OBJECTIVES: Patients exposed to low-dose ionizing radiation from cardiac imaging and therapeutic procedures after acute myocardial infarction may be at increased risk of cancer.
METHODS: Using an administrative database, we selected a cohort of patients who had an acute myocardial infarction between April 1996 and March 2006 and no history of cancer. We documented all cardiac imaging and therapeutic procedures involving low-dose ionizing radiation. The primary outcome was risk of cancer. Statistical analyses were performed using a time-dependent Cox model adjusted for age, sex and exposure to low-dose ionizing radiation from noncardiac imaging to account for work-up of cancer.
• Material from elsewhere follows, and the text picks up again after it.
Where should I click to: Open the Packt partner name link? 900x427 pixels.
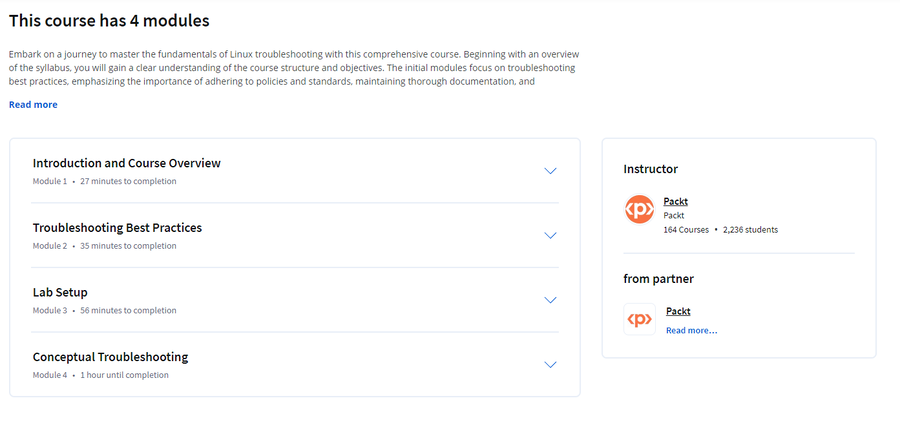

RESULTS: Of the 82 861 patients included in the cohort, 77% underwent at least one cardiac imaging or therapeutic procedure involving low-dose ionizing radiation in the first year after acute myocardial infarction. The cumulative exposure to radiation from cardiac procedures was 5.3 milli Sieverts (mSv) per patient-year, of which 84% occurred during the first year after acute myocardial infarction. A total of 12 020 incident cancers were diagnosed during the follow-up period. There was a dose-dependent relation between exposure to radiation from cardiac procedures and subsequent risk of cancer. For every 10 mSv of low-dose ionizing radiation, there was a 3% increase in the risk of age- and sex-adjusted cancer over a mean follow-up period of five years (hazard ratio 1.003 per milliSievert, 95% confidence interval 1.002-1.004).
CONCLUSIONS: Exposure to low-dose ionizing radiation from cardiac imaging and therapeutic procedures after acute myocardial infarction is associated with an increased risk of cancer.